ClubTepes - I know the 350-E was the announcement everybody was waiting for, but was it the only announcement from Round 2? Did they not announce any other kits? I don't just mean Trek, I mean ANY other kits?


----------



## James Tiberius (Oct 23, 2007)

I saw a picture of the cutaway enterprise. A painted Enterprise C and the Klingon Battlecruiser


----------



## Solium (Apr 24, 2005)

derric1968 said:


> ClubTepes - I know the 350-E was the announcement everybody was waiting for, but was it the only announcement from Round 2? Did they not announce any other kits? I don't just mean Trek, I mean ANY other kits?


I'm pretty sure they said a year or two ago, if they did the Big E, it would probably be the only new tooling for that calendar year. So no surprise if they didn't announce any other new kits.

The price for the deluxe version sounds pretty good to me considering what they will be offering with the kit.


----------



## CessnaDriver (Apr 27, 2005)

liskorea317 said:


> The warp effect lights will be included with the deluxe edition!


Seriously?

Rotating fan blades maybe?


----------



## Bay7 (Nov 8, 1999)

I'm nervously waiting for the UK price then - Round 2 kits are 3 or 4 times the price over here!

The 1/350 refit is around $200!!!:freak:

Great news tho!

Steve


----------



## Warped9 (Sep 12, 2003)

This is simply *FREAKIN' AWESOME!!!* :thumbsup::thumbsup::thumbsup:


----------



## jaws62666 (Mar 25, 2009)

What about the 1/25 Batmobiles from Round 2. Any pics or release dates


----------



## JGG1701 (Nov 9, 2004)

Warped9 said:


> This is simply *FREAKIN' AWESOME!!!* :thumbsup::thumbsup::thumbsup:


Couldn't have said it better myself!
-Jim


----------



## falcondesigns (Oct 30, 2002)

jaws62666 said:


> What about the 1/25 Batmobiles from Round 2. Any pics or release dates


Late May or early June for the snap pre-painted,August for the glue kit,November for the delux kit.


----------



## Trekkriffic (Mar 20, 2007)

My LORD! It's the GRAIL kit of our dreams! 

Our quest is at an end...


----------



## Trekkriffic (Mar 20, 2007)

Ooops!

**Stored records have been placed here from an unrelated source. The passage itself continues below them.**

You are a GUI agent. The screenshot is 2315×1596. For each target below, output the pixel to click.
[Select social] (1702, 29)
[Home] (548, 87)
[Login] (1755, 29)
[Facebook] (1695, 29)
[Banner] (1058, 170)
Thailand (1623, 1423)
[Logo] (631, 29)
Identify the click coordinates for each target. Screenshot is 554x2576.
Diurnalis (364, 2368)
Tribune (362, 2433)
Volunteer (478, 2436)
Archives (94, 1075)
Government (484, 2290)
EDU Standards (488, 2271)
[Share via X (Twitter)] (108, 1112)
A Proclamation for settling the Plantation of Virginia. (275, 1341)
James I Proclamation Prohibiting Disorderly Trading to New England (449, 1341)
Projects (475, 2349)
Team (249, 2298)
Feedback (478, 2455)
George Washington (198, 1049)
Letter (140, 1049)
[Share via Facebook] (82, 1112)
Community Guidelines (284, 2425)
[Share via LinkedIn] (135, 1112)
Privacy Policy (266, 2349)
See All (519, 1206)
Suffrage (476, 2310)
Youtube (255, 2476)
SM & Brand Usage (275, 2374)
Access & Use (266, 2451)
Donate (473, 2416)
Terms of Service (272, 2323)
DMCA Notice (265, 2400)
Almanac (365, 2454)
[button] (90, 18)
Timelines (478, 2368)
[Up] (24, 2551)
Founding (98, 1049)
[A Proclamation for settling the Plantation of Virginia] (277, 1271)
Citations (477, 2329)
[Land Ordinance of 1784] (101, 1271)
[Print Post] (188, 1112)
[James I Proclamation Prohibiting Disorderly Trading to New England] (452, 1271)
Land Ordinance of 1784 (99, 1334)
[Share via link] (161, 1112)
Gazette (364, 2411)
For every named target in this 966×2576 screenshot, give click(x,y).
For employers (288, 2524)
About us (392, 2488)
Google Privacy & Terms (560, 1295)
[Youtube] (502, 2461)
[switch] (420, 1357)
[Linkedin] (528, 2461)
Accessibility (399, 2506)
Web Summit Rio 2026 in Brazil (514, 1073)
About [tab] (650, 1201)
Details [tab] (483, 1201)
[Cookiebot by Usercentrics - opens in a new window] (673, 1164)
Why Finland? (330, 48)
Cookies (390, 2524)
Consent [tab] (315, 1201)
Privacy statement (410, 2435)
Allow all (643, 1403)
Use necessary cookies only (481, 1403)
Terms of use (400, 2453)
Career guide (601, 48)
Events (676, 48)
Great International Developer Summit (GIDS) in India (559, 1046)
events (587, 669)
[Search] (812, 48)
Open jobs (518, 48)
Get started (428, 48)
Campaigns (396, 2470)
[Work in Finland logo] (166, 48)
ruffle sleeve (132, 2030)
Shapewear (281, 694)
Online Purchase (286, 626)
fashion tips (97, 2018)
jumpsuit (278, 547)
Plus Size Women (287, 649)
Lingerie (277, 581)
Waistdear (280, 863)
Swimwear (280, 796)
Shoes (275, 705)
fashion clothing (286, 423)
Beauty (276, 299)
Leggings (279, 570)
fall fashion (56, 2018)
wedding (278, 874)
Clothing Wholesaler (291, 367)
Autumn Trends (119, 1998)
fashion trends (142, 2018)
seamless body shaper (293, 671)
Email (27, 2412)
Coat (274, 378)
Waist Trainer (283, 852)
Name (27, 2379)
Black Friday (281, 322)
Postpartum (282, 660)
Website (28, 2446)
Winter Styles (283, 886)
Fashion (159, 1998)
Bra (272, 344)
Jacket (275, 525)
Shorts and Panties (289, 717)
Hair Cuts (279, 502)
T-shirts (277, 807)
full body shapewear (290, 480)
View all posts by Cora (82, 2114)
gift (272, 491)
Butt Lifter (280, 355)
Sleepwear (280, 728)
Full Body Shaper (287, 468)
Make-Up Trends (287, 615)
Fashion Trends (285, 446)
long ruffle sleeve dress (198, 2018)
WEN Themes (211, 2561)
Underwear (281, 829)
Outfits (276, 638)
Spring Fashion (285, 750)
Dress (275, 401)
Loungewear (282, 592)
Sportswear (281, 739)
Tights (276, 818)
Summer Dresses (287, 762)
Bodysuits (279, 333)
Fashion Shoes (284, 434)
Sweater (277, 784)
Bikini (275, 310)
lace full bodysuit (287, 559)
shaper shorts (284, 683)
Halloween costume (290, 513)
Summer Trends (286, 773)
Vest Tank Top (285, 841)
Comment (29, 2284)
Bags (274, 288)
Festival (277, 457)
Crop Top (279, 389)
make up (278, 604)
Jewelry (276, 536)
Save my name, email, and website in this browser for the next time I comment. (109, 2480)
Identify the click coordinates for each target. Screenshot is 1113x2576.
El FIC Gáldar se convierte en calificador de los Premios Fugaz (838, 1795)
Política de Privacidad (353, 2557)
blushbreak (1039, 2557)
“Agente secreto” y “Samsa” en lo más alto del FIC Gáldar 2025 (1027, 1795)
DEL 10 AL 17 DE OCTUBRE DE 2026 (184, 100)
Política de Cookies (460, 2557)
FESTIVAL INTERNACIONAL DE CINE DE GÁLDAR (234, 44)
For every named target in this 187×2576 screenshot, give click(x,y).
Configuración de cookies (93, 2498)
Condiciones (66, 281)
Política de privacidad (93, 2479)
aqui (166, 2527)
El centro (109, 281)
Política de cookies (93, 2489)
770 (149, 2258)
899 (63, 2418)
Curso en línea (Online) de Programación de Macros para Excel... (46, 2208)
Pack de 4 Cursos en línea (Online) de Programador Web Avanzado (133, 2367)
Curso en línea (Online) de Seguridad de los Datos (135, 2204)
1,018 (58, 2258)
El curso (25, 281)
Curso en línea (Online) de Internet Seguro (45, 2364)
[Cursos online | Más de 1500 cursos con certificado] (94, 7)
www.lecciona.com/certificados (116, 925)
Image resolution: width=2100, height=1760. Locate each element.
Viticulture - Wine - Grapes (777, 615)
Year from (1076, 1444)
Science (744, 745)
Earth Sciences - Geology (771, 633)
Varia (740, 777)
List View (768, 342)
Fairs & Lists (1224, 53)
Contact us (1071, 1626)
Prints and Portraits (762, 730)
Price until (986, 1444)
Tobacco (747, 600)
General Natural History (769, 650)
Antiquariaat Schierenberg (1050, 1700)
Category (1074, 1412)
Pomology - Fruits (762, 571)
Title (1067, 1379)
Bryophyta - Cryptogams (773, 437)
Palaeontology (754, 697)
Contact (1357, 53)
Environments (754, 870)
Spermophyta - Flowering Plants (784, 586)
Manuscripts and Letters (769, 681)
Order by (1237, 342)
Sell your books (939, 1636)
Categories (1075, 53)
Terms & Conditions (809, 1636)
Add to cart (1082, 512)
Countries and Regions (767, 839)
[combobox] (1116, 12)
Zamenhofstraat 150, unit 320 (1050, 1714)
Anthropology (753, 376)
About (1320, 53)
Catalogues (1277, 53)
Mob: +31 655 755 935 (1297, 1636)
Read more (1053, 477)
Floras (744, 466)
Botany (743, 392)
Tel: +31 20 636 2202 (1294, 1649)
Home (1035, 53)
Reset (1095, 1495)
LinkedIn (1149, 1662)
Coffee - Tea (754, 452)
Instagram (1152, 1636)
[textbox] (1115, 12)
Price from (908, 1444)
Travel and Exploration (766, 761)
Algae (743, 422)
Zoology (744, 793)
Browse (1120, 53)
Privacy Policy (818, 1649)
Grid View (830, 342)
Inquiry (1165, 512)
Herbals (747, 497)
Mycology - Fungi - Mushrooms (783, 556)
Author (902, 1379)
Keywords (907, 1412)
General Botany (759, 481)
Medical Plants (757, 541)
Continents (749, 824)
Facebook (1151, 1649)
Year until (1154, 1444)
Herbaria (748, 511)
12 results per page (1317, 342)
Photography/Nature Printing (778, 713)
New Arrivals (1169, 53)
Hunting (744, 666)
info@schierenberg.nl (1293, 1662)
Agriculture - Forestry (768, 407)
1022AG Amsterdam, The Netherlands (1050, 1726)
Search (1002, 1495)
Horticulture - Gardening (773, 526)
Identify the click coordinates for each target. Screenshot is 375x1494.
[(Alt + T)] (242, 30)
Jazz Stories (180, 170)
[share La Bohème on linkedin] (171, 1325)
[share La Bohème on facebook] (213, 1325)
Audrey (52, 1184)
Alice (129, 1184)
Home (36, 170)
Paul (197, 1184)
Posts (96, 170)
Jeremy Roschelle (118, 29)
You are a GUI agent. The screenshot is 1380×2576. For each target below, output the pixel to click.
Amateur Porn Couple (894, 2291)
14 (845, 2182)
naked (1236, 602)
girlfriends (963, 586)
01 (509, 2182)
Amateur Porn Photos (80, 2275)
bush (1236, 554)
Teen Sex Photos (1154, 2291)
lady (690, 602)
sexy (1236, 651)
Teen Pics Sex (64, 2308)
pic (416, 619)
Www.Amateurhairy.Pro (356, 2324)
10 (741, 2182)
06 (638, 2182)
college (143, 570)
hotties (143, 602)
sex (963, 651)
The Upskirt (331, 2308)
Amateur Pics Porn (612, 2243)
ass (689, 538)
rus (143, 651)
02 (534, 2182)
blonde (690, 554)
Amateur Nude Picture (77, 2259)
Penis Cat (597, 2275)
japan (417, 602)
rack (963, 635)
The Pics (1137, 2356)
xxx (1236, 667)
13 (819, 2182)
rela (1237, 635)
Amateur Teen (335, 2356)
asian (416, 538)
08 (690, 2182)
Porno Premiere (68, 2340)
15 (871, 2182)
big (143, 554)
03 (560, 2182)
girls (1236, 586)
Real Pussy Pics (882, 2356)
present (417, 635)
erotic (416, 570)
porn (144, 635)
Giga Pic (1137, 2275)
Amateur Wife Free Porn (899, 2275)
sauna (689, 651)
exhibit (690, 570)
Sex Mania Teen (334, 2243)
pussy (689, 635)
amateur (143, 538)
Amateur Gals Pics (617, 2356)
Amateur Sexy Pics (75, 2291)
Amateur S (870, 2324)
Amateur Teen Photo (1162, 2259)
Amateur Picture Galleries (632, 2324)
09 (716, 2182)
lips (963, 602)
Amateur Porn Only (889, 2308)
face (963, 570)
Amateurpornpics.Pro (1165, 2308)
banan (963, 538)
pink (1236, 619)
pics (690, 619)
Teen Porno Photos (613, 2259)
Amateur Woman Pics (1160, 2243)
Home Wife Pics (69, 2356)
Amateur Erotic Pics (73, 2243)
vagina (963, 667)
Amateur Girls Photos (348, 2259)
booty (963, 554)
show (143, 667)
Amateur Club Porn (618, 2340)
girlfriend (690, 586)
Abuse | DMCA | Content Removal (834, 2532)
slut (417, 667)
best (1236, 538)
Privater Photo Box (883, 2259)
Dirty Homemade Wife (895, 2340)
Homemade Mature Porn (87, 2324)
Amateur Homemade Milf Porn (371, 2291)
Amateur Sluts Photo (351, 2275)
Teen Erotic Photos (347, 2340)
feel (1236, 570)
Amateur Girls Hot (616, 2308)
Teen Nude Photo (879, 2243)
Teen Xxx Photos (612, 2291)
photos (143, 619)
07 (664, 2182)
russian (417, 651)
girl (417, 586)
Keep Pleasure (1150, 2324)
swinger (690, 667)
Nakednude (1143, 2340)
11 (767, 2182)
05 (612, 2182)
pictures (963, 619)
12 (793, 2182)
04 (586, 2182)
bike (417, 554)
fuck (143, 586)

Double post.


----------



## Edge (Sep 5, 2003)

Pretty blurry:
http://culttvman.com/main/?p=17464

Wonder what the Klingon BOP is about?

See my Enterprise C at least!


----------



## Opus Penguin (Apr 19, 2004)

Excellent! Definitely getting the deluxe edition.


----------



## Warped9 (Sep 12, 2003)

It's now raining outside...

...must be the tears of joy from all those grateful TOS fans. :lol:


----------



## Opus Penguin (Apr 19, 2004)

CessnaDriver said:


> Seriously?
> 
> Rotating fan blades maybe?


I hope this is the case. Rotating lights is not really accurate.


----------



## Kit (Jul 9, 2009)

Holy cow, can we refrain from the complaining for one second?


----------



## ClubTepes (Jul 31, 2002)

Ok. My bad. The bussard motored and lights are seperate.


----------



## minimodelmaker (May 28, 2009)

I quite agree. To start nit picking this kit without ever seeing it is unbelievable.
To finally get the big E should be considered a great accomplishment not an inaccuracy .


----------



## Warped9 (Sep 12, 2003)

It'll be a big model :thumbsup: and now I'm trying to decide if I want to build the Kirk era series production version or the Pike era 1st pilot version.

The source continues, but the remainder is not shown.